#### [What you are asked to do]
Write out the records again, exactly. Nothing may be dropped.

(Stored records)
[Start of section]
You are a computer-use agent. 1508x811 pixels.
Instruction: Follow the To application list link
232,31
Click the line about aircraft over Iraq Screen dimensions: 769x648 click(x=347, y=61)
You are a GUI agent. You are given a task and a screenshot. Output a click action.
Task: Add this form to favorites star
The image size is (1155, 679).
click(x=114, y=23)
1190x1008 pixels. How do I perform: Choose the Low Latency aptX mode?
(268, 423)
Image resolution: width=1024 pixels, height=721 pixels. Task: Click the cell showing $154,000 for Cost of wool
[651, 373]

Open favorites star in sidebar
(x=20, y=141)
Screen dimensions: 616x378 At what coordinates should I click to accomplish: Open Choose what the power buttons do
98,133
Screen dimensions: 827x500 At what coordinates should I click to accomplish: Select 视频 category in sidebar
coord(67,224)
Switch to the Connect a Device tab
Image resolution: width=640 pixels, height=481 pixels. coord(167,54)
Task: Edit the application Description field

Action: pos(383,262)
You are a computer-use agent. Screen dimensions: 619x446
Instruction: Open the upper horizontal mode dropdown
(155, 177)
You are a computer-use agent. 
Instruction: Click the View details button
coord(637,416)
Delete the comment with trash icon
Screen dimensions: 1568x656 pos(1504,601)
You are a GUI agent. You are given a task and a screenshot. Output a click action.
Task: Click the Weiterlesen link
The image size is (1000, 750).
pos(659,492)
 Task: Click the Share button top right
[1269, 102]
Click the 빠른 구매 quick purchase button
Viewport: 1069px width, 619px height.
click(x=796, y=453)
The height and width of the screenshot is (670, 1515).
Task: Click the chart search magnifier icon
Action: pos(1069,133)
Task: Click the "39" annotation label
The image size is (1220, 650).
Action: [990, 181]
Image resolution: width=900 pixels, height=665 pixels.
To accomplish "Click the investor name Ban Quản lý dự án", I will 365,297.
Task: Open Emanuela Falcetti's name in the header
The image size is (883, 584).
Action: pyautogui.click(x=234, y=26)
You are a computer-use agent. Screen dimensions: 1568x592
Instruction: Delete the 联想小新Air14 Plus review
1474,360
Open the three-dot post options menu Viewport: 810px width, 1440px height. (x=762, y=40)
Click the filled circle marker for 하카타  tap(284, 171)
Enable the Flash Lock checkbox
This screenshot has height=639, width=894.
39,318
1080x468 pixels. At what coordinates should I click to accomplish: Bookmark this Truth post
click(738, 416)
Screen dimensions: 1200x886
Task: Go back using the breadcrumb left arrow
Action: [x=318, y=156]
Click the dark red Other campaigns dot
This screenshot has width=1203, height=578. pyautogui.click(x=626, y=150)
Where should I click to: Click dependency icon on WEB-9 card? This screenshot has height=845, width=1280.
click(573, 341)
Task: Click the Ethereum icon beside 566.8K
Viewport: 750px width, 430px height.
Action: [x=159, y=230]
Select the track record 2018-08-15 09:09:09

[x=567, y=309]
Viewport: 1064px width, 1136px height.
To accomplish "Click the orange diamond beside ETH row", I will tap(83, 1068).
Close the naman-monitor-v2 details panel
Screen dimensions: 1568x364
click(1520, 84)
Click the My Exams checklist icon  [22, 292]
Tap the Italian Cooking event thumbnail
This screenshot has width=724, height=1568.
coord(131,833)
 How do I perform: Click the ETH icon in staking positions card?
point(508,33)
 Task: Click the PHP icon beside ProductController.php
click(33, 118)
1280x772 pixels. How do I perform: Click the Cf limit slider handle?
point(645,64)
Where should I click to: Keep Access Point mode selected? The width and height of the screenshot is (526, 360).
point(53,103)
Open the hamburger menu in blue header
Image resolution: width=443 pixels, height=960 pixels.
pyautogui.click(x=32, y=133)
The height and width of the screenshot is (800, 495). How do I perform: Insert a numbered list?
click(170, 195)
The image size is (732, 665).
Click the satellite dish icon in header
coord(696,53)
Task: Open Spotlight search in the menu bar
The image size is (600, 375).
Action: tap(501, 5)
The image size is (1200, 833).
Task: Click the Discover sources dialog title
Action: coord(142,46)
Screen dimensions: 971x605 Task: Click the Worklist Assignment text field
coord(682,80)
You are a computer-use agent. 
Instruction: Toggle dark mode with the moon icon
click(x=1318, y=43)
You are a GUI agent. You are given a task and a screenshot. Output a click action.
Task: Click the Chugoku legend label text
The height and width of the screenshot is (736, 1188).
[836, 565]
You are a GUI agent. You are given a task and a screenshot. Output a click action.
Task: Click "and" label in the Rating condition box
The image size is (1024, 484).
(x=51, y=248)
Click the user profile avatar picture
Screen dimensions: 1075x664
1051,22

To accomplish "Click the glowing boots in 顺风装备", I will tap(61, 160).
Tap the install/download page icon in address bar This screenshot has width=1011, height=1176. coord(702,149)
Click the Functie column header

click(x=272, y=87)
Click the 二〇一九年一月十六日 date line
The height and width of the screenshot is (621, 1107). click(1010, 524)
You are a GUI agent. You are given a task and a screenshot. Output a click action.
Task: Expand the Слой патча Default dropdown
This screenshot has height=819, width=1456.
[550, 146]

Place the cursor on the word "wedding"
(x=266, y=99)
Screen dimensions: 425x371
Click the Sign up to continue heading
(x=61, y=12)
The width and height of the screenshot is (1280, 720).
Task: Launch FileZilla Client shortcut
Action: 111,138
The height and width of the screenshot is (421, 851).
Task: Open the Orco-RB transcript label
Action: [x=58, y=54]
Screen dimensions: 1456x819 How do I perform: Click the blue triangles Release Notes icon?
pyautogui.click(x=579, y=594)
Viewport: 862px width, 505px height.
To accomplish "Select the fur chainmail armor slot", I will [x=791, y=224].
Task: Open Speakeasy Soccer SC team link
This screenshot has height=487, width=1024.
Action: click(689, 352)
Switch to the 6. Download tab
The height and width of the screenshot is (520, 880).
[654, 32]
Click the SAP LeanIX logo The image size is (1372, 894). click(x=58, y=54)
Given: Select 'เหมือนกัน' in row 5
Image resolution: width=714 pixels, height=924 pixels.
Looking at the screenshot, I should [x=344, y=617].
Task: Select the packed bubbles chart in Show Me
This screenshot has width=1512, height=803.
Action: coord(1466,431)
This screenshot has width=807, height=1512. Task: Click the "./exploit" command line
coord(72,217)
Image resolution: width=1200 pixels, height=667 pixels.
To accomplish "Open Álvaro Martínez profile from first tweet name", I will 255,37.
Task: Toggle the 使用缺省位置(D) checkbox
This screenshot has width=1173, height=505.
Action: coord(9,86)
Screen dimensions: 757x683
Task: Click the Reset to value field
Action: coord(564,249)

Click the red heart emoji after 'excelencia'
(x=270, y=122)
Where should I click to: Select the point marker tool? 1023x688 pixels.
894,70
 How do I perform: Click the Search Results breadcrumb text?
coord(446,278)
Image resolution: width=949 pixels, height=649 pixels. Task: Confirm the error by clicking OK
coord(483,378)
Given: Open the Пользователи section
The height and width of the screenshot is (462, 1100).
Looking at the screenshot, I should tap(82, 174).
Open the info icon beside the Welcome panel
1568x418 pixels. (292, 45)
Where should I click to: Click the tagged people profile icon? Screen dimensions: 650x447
[End of section]
#### [Written answer]
You are a computer-use agent. 1508x811 pixels.
Instruction: Follow the To application list link
232,31
Click the line about aircraft over Iraq Screen dimensions: 769x648 click(x=347, y=61)
You are a GUI agent. You are given a task and a screenshot. Output a click action.
Task: Add this form to favorites star
The image size is (1155, 679).
click(x=114, y=23)
1190x1008 pixels. How do I perform: Choose the Low Latency aptX mode?
(268, 423)
Image resolution: width=1024 pixels, height=721 pixels. Task: Click the cell showing $154,000 for Cost of wool
[651, 373]

Open favorites star in sidebar
(x=20, y=141)
Screen dimensions: 616x378 At what coordinates should I click to accomplish: Open Choose what the power buttons do
98,133
Screen dimensions: 827x500 At what coordinates should I click to accomplish: Select 视频 category in sidebar
coord(67,224)
Switch to the Connect a Device tab
Image resolution: width=640 pixels, height=481 pixels. coord(167,54)
Task: Edit the application Description field

Action: pos(383,262)
You are a computer-use agent. Screen dimensions: 619x446
Instruction: Open the upper horizontal mode dropdown
(155, 177)
You are a computer-use agent. 
Instruction: Click the View details button
coord(637,416)
Delete the comment with trash icon
Screen dimensions: 1568x656 pos(1504,601)
You are a GUI agent. You are given a task and a screenshot. Output a click action.
Task: Click the Weiterlesen link
The image size is (1000, 750).
pos(659,492)
 Task: Click the Share button top right
[1269, 102]
Click the 빠른 구매 quick purchase button
Viewport: 1069px width, 619px height.
click(x=796, y=453)
The height and width of the screenshot is (670, 1515).
Task: Click the chart search magnifier icon
Action: pos(1069,133)
Task: Click the "39" annotation label
The image size is (1220, 650).
Action: [990, 181]
Image resolution: width=900 pixels, height=665 pixels.
To accomplish "Click the investor name Ban Quản lý dự án", I will 365,297.
Task: Open Emanuela Falcetti's name in the header
The image size is (883, 584).
Action: pyautogui.click(x=234, y=26)
You are a computer-use agent. Screen dimensions: 1568x592
Instruction: Delete the 联想小新Air14 Plus review
1474,360
Open the three-dot post options menu Viewport: 810px width, 1440px height. (x=762, y=40)
Click the filled circle marker for 하카타  tap(284, 171)
Enable the Flash Lock checkbox
This screenshot has height=639, width=894.
39,318
1080x468 pixels. At what coordinates should I click to accomplish: Bookmark this Truth post
click(738, 416)
Screen dimensions: 1200x886
Task: Go back using the breadcrumb left arrow
Action: [x=318, y=156]
Click the dark red Other campaigns dot
This screenshot has width=1203, height=578. pyautogui.click(x=626, y=150)
Where should I click to: Click dependency icon on WEB-9 card? This screenshot has height=845, width=1280.
click(573, 341)
Task: Click the Ethereum icon beside 566.8K
Viewport: 750px width, 430px height.
Action: [x=159, y=230]
Select the track record 2018-08-15 09:09:09

[x=567, y=309]
Viewport: 1064px width, 1136px height.
To accomplish "Click the orange diamond beside ETH row", I will tap(83, 1068).
Close the naman-monitor-v2 details panel
Screen dimensions: 1568x364
click(1520, 84)
Click the My Exams checklist icon  [22, 292]
Tap the Italian Cooking event thumbnail
This screenshot has width=724, height=1568.
coord(131,833)
 How do I perform: Click the ETH icon in staking positions card?
point(508,33)
 Task: Click the PHP icon beside ProductController.php
click(33, 118)
1280x772 pixels. How do I perform: Click the Cf limit slider handle?
point(645,64)
Where should I click to: Keep Access Point mode selected? The width and height of the screenshot is (526, 360).
point(53,103)
Open the hamburger menu in blue header
Image resolution: width=443 pixels, height=960 pixels.
pyautogui.click(x=32, y=133)
The height and width of the screenshot is (800, 495). How do I perform: Insert a numbered list?
click(170, 195)
The image size is (732, 665).
Click the satellite dish icon in header
coord(696,53)
Task: Open Spotlight search in the menu bar
The image size is (600, 375).
Action: tap(501, 5)
The image size is (1200, 833).
Task: Click the Discover sources dialog title
Action: coord(142,46)
Screen dimensions: 971x605 Task: Click the Worklist Assignment text field
coord(682,80)
You are a computer-use agent. 
Instruction: Toggle dark mode with the moon icon
click(x=1318, y=43)
You are a GUI agent. You are given a task and a screenshot. Output a click action.
Task: Click the Chugoku legend label text
The height and width of the screenshot is (736, 1188).
[836, 565]
You are a GUI agent. You are given a task and a screenshot. Output a click action.
Task: Click "and" label in the Rating condition box
The image size is (1024, 484).
(x=51, y=248)
Click the user profile avatar picture
Screen dimensions: 1075x664
1051,22

To accomplish "Click the glowing boots in 顺风装备", I will tap(61, 160).
Tap the install/download page icon in address bar This screenshot has width=1011, height=1176. coord(702,149)
Click the Functie column header

click(x=272, y=87)
Click the 二〇一九年一月十六日 date line
The height and width of the screenshot is (621, 1107). click(1010, 524)
You are a GUI agent. You are given a task and a screenshot. Output a click action.
Task: Expand the Слой патча Default dropdown
This screenshot has height=819, width=1456.
[550, 146]

Place the cursor on the word "wedding"
(x=266, y=99)
Screen dimensions: 425x371
Click the Sign up to continue heading
(x=61, y=12)
The width and height of the screenshot is (1280, 720).
Task: Launch FileZilla Client shortcut
Action: 111,138
The height and width of the screenshot is (421, 851).
Task: Open the Orco-RB transcript label
Action: [x=58, y=54]
Screen dimensions: 1456x819 How do I perform: Click the blue triangles Release Notes icon?
pyautogui.click(x=579, y=594)
Viewport: 862px width, 505px height.
To accomplish "Select the fur chainmail armor slot", I will [x=791, y=224].
Task: Open Speakeasy Soccer SC team link
This screenshot has height=487, width=1024.
Action: click(689, 352)
Switch to the 6. Download tab
The height and width of the screenshot is (520, 880).
[654, 32]
Click the SAP LeanIX logo The image size is (1372, 894). click(x=58, y=54)
Given: Select 'เหมือนกัน' in row 5
Image resolution: width=714 pixels, height=924 pixels.
Looking at the screenshot, I should [x=344, y=617].
Task: Select the packed bubbles chart in Show Me
This screenshot has width=1512, height=803.
Action: coord(1466,431)
This screenshot has width=807, height=1512. Task: Click the "./exploit" command line
coord(72,217)
Image resolution: width=1200 pixels, height=667 pixels.
To accomplish "Open Álvaro Martínez profile from first tweet name", I will 255,37.
Task: Toggle the 使用缺省位置(D) checkbox
This screenshot has width=1173, height=505.
Action: coord(9,86)
Screen dimensions: 757x683
Task: Click the Reset to value field
Action: coord(564,249)

Click the red heart emoji after 'excelencia'
(x=270, y=122)
Where should I click to: Select the point marker tool? 1023x688 pixels.
894,70
 How do I perform: Click the Search Results breadcrumb text?
coord(446,278)
Image resolution: width=949 pixels, height=649 pixels. Task: Confirm the error by clicking OK
coord(483,378)
Given: Open the Пользователи section
The height and width of the screenshot is (462, 1100).
Looking at the screenshot, I should tap(82, 174).
Open the info icon beside the Welcome panel
1568x418 pixels. (292, 45)
Where should I click to: Click the tagged people profile icon? Screen dimensions: 650x447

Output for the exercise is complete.